Epidemiologic evidence supports associations between inhalation of fine and ultrafine ambient particulate matter [aerodynamic diameter < or = 2.5 microm (PM2.5)] and increases in cardiovascular/respiratory morbidity and mortality. Less attention has been paid to how the physical and chemical characteristics of these particles may influence their interactions with target cells. Butadiene soot (BDS), produced during combustion of the high-volume petrochemical 1,3-butadiene, is rich in polynuclear aromatic hydrocarbons (PAHs), including known carcinogens. We conducted experiments to characterize BDS with respect to particle size distribution, assembly, PAH composition, elemental content, and interaction with respiratory epithelial cells. Freshly generated, intact BDS is primarily (> 90%) PAH-rich, metals-poor (nickel, chromium, and vanadium concentrations all < 1 ppm) PM2.5, composed of uniformly sized, solid spheres (30-50 nm) in aggregated form. Cells of a human bronchial epithelial cell line (BEAS-2B) exhibit sequential fluorescent responses--a relatively rapid (approximately 30 min), bright but diffuse fluorescence followed by the slower (2-4 hr) appearance of punctate cytoplasmic fluorescence--after BDS is added to medium overlying the cells. The fluorescence is associated with PAH localization in the cells.
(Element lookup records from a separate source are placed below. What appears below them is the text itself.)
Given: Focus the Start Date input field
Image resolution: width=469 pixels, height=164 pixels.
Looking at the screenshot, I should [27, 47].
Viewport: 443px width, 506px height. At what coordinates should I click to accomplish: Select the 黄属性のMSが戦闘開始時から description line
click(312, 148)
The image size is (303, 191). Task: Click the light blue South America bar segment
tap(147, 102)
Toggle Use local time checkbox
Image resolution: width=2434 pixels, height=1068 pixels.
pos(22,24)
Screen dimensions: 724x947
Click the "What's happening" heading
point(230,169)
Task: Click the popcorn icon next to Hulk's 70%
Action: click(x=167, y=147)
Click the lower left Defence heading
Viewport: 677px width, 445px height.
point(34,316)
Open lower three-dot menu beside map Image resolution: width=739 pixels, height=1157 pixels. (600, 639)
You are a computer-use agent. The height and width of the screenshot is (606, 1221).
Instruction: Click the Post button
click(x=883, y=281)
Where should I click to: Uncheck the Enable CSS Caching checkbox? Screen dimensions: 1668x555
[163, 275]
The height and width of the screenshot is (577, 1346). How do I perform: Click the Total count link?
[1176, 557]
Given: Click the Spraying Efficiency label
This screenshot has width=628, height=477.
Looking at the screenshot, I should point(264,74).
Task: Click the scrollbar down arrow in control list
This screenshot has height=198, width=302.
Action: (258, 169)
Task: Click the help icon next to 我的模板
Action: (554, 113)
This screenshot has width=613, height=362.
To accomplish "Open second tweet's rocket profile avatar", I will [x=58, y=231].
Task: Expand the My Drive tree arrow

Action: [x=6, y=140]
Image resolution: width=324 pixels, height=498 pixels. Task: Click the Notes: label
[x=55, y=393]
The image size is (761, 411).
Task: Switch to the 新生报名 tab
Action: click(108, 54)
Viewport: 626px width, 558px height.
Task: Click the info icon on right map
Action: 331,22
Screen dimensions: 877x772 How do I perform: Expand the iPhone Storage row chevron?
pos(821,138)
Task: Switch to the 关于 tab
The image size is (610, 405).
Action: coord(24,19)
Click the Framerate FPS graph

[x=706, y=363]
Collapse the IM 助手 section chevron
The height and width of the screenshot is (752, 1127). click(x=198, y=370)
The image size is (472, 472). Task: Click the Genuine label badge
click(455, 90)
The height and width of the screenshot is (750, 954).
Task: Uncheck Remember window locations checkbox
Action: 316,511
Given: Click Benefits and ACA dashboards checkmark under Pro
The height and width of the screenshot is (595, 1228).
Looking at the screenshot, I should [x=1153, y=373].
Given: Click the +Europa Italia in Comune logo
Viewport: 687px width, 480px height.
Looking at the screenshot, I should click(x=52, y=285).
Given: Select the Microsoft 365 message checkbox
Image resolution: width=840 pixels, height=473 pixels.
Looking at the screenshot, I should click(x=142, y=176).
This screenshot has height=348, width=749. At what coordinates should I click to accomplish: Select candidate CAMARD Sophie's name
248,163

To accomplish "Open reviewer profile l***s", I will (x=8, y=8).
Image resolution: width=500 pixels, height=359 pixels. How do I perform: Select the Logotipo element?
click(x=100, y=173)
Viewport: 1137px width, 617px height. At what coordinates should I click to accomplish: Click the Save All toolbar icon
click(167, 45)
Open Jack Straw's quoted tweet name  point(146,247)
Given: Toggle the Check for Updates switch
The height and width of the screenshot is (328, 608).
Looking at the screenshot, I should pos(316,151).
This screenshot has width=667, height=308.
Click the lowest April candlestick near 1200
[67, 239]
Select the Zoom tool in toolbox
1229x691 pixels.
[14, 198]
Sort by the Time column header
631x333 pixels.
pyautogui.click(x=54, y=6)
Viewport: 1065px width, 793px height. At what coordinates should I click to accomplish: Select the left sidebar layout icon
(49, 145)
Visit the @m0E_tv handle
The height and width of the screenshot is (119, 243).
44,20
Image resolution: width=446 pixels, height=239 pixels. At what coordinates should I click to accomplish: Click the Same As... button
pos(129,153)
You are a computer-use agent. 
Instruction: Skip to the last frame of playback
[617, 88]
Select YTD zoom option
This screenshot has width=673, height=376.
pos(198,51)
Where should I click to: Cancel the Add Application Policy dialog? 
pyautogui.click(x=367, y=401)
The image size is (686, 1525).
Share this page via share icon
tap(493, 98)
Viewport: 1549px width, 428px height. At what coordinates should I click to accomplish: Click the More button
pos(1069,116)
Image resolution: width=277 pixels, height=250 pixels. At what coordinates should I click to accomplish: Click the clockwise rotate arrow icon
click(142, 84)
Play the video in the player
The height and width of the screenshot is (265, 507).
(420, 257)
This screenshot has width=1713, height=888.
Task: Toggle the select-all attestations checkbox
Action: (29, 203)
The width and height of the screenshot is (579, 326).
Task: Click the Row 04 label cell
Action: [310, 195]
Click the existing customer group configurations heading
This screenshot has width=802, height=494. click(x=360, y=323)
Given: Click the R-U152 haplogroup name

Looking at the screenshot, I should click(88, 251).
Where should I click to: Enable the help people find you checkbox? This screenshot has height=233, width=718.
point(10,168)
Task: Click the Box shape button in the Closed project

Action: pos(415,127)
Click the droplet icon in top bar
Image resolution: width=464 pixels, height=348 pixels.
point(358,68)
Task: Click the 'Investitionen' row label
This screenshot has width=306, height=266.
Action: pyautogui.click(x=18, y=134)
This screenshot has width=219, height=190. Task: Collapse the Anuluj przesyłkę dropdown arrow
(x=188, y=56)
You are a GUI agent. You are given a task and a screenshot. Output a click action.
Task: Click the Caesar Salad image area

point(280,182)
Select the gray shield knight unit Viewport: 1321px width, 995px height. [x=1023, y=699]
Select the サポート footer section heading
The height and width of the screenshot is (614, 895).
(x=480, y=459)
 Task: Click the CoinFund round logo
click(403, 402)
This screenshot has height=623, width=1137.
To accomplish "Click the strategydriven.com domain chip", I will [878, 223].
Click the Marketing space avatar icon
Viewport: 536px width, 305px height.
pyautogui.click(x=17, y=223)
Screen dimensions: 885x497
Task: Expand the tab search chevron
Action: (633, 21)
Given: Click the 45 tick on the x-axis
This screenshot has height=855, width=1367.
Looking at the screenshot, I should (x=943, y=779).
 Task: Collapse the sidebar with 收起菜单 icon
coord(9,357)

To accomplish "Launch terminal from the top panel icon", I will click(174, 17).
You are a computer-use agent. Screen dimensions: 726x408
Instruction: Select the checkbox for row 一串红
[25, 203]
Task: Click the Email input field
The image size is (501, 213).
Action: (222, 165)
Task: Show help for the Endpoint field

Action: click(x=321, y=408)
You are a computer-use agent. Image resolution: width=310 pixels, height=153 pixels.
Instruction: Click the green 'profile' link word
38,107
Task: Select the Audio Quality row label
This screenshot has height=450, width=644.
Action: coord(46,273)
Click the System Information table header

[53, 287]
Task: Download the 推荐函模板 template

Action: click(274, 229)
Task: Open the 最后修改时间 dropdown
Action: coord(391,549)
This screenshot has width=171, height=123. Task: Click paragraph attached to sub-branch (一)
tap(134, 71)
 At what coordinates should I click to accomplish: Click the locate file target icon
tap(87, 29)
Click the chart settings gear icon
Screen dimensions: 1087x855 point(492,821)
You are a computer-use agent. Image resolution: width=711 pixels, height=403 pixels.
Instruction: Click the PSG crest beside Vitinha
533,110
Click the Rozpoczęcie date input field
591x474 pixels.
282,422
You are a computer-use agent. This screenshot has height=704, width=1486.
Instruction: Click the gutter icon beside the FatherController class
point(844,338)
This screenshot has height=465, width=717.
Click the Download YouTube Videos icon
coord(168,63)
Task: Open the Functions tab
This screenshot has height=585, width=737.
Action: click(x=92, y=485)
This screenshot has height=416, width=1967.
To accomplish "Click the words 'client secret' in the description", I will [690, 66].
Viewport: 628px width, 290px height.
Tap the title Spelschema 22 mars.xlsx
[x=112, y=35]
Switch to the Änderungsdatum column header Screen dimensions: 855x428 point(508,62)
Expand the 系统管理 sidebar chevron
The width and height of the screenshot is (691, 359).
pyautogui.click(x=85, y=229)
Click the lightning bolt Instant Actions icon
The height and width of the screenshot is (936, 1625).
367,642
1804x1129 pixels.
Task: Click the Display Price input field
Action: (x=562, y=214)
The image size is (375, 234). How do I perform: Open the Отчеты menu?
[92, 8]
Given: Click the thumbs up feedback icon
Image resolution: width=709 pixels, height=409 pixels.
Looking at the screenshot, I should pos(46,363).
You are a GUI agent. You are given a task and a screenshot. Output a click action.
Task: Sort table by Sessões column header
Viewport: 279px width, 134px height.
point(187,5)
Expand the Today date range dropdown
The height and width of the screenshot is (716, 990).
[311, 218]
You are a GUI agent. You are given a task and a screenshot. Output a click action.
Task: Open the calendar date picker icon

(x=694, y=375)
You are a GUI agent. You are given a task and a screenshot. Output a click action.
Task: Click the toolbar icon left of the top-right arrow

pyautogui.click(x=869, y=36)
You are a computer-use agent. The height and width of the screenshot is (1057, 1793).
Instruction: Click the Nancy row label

The ultrafine BDS particles move down through the medium to the cell membrane. Fluorescent PAHs are transferred from the particle surface to the cell membrane, cross the membrane into the cytosol, and appear to accumulate in lipid vesicles. There is no evidence that BDS particles pass into the cells. The results demonstrate that uptake of airborne ultrafine particles by target cells is not necessary for transfer of toxicants from the particles to the cells.

Figure 1

(A) An SEM image illustrating the lacy openwork character typical of the BDS aggregates; individual, solid, spherical particles, 50–70 nm in diameter, are the fundamental structural units of the aggregates. (B) A TEM image of BDS showing individual spheres, 30–50 nm in diameter, arranged in branching clusters. The difference in diameter of the spheres in the SEM versus TEM images results from the 10–20 nm gold/palladium conductive coating that was applied to the SEM samples. (C) A TEM image of a portion of the surface of a BEAS-2B cell with individual spherical particles, 30–50 nm in diameter, and small aggregates (arrows) immediately adjacent to the cell membrane. Cells were photographed after 42 hr exposure.

Figure 2

Fluorescence localized in punctate cytoplasmic vesicles of BEAS-2B cells. Cells were photographed 4 hr after BDS, without carrier, was sprinkled onto the surface of the BEGM overlying the cells. Excitation/emission wavelengths = 360/420 nm. Magnification, 400×.

Figure 3

GC/MS ion chromatograms of (A) BDS extract (total ion), (B) cells exposed to BDS sprinkled on medium surface (selected ion monitoring (SIM)], (C) BDS added to a Transwell placed over cells (SIM), and (D) BDS added to a Transwell placed over an ODS disk (SIM). The same 202 m/z cluster was observed in all cases. Interference with monitoring of other PAH masses was due to cell or method contaminants, as noted. The GC/MS analyses were conducted as described in “Materials and Methods,” except that monitoring was in the selective ion mode.